Then the clean reads were mapped against scaffolds using SOAPdenovo (V2.04) with the parameters -d 1, -M 3, -R, -u, -F, -K 55 [24]. The unused reads from each sample were then assembled using the same parameters. The scaffolds were broken at N into the scaftigs [25], and the scaftigs with the length of ≥ 500 nt were used for further analysis [26]. Open reading frames (ORFs) in the scaftigs (≥ 500 bp) were predicted by MetaGeneMark (V2.10) [23, 27]. A nonredundant gene catalog was obtained after processing by using CD-HIT (V4.5.8) with the parameters -c 0.95, -G 0, -aS 0.9, -g 1, -d 0 [28, 29], and using a sequence identity threshold of 0.95 and a minimum coverage cutoff of 0.9. To determine the gene abundances, the reads were realigned with the gene catalog using Bowtie 2 and the following parameters: -m 200 -× 400 -s 119. Only genes with ≥ 2 mapped reads were deemed to be present in a sample [30]. Relative abundance of genes was calculated based on the number of reads mapped to the genes and the length of the genes as previously described [31,32,33].
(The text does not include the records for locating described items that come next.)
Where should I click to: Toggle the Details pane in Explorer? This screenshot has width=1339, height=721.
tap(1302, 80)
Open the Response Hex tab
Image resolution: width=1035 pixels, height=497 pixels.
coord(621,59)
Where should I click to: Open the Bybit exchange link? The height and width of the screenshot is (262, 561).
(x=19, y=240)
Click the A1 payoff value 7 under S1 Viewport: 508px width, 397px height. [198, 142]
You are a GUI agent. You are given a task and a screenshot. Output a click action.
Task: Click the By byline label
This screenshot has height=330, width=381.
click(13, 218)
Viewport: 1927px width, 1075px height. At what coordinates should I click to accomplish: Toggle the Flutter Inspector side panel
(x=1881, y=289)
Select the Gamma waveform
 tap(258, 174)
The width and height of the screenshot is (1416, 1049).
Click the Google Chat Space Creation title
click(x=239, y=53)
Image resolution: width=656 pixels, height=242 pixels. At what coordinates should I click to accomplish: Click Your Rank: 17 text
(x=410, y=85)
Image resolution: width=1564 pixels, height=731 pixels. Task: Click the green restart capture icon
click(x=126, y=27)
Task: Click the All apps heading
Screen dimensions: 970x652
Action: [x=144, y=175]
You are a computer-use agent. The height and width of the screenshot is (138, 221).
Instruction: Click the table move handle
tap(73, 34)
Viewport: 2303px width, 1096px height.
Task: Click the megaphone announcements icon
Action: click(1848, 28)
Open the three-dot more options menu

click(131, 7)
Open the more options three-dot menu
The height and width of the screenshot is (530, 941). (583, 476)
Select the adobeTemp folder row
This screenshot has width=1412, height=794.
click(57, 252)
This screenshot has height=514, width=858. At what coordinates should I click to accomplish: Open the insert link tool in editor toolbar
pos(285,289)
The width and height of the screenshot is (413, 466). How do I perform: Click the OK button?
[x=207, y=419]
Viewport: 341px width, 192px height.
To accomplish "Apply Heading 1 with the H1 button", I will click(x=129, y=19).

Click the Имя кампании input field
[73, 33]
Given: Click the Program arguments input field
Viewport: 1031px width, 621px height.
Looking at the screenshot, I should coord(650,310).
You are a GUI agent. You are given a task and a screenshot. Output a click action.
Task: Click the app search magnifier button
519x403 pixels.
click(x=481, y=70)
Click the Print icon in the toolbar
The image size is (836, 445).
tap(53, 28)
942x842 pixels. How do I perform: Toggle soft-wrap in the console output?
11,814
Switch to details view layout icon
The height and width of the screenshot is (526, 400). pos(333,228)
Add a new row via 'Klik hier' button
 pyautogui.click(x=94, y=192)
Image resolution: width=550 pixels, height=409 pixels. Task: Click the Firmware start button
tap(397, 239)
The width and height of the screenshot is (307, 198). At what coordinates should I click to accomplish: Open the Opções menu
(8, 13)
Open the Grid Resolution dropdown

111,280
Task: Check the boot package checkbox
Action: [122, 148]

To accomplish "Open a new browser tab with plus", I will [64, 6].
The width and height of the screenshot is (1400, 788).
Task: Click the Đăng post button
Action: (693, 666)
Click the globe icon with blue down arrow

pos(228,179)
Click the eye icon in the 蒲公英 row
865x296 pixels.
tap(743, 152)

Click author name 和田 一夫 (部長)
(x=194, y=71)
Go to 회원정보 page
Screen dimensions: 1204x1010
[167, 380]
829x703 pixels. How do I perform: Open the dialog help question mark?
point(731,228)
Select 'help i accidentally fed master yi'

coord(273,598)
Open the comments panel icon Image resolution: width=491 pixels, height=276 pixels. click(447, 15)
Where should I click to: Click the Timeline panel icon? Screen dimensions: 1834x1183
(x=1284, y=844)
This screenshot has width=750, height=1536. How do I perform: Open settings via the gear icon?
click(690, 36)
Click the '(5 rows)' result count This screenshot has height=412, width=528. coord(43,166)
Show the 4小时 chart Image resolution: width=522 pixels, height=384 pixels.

To access the taxonomic assignments of genes, genes were aligned to the integrated NR database (version: 2018-01-02) of NCBI using DIAMOND (V0.9.9) and default parameters, with the exception of -k 50 -sensitive -e 0.00001 [34]. For each gene, the significant matches which were defined by e-values ≤ 10 * e-value of the top hit were retained to distinguish taxonomic groups [30]. Then the taxonomical level of each gene was determined by using the lowest common ancestor (LCA)-based algorithm implemented in MEGAN [35]. The results containing the number of genes and the abundance information for each sample, and the relative abundances of each taxonomic group were calculated by adding the relative abundances of genes annotated to the same feature [23, 26, 36].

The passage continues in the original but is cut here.